Jag skriver om Bo Anders Persson i nya numret av Shindig!. #shindig #boanderspersson

Ett foto publicerat av Johan Jacobsson (@johanfredrikjacobsson)

The year is 1966. The season is that tentative limbo that follows fall and precedes winter.
The city is Stockholm.
Through the hallowed halls of the Royal Academy of Music recently admitted student Bo Anders Persson tiptoes to class.
He doesn’t yet know this – of course – but the compositions that he’ll write during the following twelve months are going to cause a sensation in 2014.
This because the always excellent Subliminal Sounds label recently released a double LP called “Love Is Here To Stay” – a collection of Bo Anders’ early works. This because “Love Is Here To Stay” is absolutely amazing. Its seven tracks – all but one previously unreleased – are all suggestive, thought-provoking and profound. Within their doom laden drones, Terry Riley-esque tape loops and expressive wordless vocals one finds both dystopian nightmares and organic beauty.
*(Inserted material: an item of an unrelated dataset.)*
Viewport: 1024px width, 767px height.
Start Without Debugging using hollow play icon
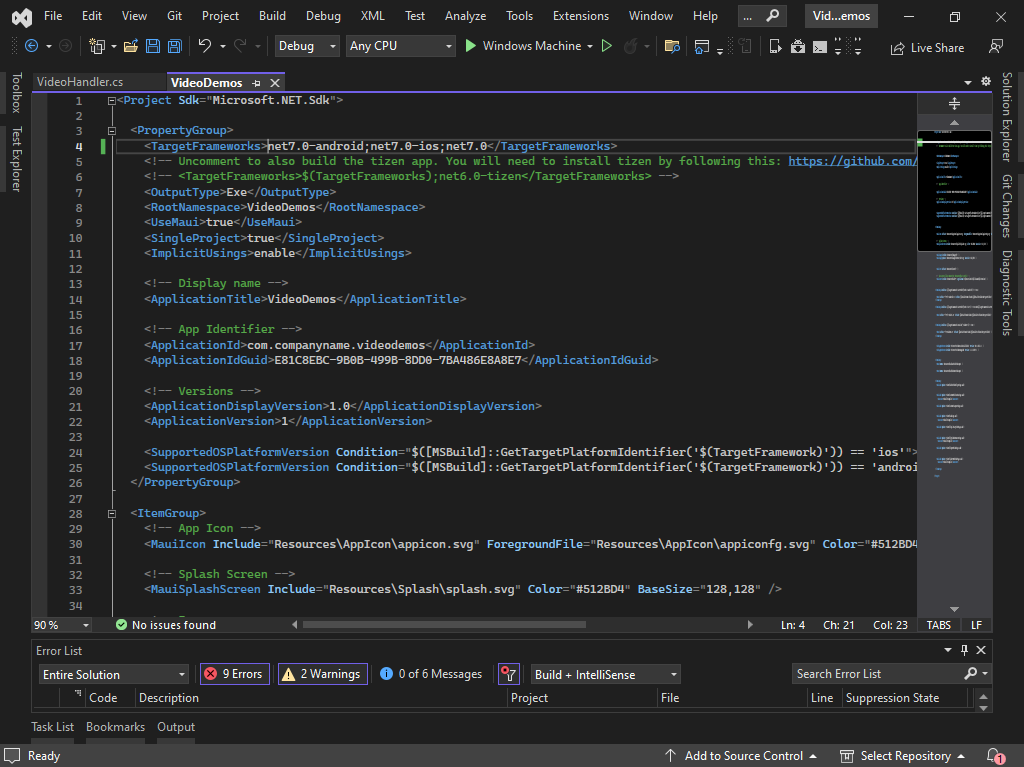click(x=606, y=46)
Chiefly responsible for putting “Love Is Here To Stay” together is guitarist Reine Fiske, well known for his stellar contributions to constellations such as The Amazing, Dungen, Landberk, Motorpsycho and Elephant9. Reine has laboured on “Love Is Here to Stay” for quite some time – there is a mention of it in issue number 15 (January 2003) of the Swedish fanzine The Broken Face, for instance – but his love for Bo Anders’ music has never once faltered.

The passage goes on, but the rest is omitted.